INSTRUÇÕES DA TAREFA: Segundo o excerto do documento, por que motivo a chegada de cidadãos europeus e norte-americanos é tratada com suspeição? Responda numa ou duas frases.

EXCERTO DO DOCUMENTO:
★ ★ ★ ★ ★ ★ ★
Finalmente o oficial chamou por mim, quis saber a que nível ensinava, carimbou o passaporte e disse para ir-me embora. Que alívio!

Em casa explicaram-me que, uma vez que muitos europeus e norte-americanos deixaram o país com receio de que o conflito com os tigrinos atingisse Adis-Abeba, a chegada de cidadãos desses países é tratada com suspeição!

Hoje entreguei o passaporte e o visto no Secretariado Católico e amanhã prossigo a viagem até Hawassa. Quarta-feira, se Deus quiser, almoço em casa com o P. Hipólito! Entretanto, não reconheceram a minha carta de condução — tinha caducado há dez anos — e ter de fazer exame de código e de condução. De novo! Desaja-me sorte.
★ ★ ★ ★ ★ ★ ★
ENTRADAS EXTRAÍDAS:
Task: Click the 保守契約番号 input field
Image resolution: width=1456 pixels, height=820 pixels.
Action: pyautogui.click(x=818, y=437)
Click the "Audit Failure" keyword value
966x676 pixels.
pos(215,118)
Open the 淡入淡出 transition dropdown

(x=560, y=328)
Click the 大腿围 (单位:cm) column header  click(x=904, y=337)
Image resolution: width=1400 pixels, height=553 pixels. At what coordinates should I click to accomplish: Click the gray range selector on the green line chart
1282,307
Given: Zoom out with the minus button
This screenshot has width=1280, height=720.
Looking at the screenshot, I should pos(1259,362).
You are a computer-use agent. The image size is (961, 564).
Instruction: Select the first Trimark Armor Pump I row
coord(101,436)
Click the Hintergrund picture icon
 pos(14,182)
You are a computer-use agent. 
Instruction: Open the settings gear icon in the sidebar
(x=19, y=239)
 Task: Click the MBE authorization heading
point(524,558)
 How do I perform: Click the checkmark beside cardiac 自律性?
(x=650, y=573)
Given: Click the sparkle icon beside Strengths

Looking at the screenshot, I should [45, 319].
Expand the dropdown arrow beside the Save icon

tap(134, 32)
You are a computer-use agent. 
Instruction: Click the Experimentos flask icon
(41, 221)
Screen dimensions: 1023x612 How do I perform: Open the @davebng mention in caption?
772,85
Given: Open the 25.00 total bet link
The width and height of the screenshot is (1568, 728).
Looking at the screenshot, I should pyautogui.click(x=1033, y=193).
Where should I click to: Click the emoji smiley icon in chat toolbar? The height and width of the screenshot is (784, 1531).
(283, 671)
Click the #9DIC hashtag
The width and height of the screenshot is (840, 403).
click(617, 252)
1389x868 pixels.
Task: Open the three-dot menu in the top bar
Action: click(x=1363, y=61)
★ ★ ★ ★ ★ ★ ★
SOLUÇÃO DO EXERCÍCIO: Muitos europeus e norte-americanos deixaram o país com receio de que o conflito com os tigrinos atingisse Adis-Abeba, e por isso a chegada de cidadãos desses países é vista com suspeição.